** start of Supplied material **

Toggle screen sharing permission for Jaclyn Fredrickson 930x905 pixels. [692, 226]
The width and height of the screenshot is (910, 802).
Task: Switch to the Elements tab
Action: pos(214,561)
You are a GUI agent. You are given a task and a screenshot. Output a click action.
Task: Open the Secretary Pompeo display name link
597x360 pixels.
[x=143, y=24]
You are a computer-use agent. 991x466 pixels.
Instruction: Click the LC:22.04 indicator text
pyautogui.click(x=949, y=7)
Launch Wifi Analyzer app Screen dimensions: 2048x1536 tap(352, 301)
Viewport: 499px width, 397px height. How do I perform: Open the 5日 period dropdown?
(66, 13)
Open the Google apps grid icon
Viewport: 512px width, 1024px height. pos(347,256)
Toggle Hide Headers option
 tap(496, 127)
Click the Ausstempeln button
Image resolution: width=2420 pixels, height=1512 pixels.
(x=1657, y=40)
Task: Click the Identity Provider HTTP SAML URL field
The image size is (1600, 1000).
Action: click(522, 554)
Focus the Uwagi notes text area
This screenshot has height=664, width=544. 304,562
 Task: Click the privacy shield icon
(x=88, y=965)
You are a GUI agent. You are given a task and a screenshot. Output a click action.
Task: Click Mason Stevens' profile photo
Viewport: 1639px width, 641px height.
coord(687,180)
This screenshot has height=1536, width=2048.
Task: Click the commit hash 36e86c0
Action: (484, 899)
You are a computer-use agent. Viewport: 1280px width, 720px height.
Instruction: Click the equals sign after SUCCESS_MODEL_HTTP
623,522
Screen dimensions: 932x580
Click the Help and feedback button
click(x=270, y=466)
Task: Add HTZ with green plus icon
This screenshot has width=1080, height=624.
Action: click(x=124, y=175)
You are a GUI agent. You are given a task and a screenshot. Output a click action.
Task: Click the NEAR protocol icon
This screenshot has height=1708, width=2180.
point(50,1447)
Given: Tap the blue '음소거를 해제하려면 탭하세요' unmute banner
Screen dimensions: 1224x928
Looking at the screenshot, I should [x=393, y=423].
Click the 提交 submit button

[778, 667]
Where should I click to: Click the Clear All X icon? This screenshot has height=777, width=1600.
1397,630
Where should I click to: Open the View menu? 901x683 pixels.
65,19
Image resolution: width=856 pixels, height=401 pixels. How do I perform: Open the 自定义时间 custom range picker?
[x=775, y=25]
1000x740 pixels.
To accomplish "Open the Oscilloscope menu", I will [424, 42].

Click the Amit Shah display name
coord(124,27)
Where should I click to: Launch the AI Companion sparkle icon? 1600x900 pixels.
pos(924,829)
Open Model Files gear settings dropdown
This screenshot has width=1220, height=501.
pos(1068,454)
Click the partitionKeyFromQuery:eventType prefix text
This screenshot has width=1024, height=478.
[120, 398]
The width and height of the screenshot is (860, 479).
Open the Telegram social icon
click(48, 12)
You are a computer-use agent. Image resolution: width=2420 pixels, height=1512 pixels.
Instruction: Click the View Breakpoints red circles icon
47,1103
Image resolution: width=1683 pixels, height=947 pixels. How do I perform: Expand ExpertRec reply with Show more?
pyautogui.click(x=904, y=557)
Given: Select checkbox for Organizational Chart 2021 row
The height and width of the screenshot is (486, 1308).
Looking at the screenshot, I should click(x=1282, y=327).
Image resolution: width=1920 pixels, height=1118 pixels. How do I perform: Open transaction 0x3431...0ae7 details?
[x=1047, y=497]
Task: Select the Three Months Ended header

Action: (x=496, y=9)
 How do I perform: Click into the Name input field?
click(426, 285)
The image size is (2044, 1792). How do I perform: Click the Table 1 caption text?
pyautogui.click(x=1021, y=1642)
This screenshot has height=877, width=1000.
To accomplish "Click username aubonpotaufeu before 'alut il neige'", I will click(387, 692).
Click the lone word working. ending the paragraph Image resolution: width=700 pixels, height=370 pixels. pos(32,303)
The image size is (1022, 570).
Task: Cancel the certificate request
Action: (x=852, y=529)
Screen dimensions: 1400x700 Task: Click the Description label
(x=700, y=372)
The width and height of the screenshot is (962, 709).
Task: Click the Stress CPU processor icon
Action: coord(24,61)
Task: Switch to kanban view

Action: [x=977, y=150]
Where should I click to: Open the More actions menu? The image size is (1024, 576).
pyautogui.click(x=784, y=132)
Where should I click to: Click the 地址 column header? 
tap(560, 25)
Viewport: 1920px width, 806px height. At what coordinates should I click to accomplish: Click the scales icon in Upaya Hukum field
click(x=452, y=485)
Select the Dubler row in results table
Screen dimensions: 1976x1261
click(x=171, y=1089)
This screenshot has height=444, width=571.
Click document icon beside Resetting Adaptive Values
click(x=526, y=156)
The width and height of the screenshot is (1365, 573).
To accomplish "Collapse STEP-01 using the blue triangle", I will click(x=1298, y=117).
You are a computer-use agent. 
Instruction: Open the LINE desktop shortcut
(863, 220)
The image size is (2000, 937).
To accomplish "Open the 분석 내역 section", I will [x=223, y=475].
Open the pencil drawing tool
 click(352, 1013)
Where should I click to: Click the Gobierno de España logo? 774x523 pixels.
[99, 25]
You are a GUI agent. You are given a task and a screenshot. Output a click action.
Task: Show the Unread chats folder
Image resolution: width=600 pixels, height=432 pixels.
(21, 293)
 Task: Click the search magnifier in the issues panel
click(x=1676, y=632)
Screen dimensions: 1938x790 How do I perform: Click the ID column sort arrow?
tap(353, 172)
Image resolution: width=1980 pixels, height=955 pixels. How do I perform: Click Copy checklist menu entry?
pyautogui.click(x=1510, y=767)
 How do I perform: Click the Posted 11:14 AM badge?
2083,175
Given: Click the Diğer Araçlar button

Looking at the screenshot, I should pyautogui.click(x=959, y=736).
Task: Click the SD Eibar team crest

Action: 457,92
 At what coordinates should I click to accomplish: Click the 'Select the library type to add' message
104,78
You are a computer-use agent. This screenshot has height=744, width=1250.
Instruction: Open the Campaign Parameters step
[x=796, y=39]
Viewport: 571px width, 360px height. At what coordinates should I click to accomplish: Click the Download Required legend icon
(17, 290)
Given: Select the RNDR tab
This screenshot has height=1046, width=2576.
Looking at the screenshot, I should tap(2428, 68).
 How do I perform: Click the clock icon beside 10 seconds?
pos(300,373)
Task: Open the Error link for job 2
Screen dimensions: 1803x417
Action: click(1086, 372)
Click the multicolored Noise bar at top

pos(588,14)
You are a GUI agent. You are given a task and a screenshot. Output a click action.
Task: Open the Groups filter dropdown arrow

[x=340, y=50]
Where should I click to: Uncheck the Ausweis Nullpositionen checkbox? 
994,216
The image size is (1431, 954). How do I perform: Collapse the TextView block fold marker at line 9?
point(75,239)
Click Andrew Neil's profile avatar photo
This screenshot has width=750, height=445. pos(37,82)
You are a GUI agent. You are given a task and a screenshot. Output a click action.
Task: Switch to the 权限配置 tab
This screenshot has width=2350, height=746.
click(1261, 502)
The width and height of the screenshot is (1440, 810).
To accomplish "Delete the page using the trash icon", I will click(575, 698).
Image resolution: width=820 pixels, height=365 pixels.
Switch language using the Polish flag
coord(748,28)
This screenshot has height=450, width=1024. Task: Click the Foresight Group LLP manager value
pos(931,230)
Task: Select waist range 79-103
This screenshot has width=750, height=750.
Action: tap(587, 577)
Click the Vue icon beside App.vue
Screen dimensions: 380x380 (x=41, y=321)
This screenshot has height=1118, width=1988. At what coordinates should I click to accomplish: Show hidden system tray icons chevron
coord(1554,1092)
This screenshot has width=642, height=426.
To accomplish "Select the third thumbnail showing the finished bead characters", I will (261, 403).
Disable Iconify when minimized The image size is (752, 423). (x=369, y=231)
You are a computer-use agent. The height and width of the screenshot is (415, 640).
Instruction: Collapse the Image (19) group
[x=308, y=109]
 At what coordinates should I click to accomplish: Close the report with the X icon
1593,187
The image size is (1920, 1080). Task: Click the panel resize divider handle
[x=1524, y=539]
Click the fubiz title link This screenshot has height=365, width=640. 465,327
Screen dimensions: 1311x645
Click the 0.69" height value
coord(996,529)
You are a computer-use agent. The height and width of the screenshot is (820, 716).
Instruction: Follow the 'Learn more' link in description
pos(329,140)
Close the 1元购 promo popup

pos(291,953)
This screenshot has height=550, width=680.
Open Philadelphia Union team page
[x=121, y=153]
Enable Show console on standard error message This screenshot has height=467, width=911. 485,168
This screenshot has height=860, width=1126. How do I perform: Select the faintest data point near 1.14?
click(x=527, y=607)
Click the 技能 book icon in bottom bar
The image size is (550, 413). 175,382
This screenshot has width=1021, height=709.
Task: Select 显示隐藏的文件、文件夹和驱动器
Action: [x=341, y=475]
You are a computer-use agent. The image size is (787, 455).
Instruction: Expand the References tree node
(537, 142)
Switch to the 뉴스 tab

** end of Supplied material **

:: Instructions for the task ::
Please count the lines of the records above that contain the string "Viewport", treating uppercase and lowercase letters as different. Reply with the number alone.

:: Solution to this problem ::
6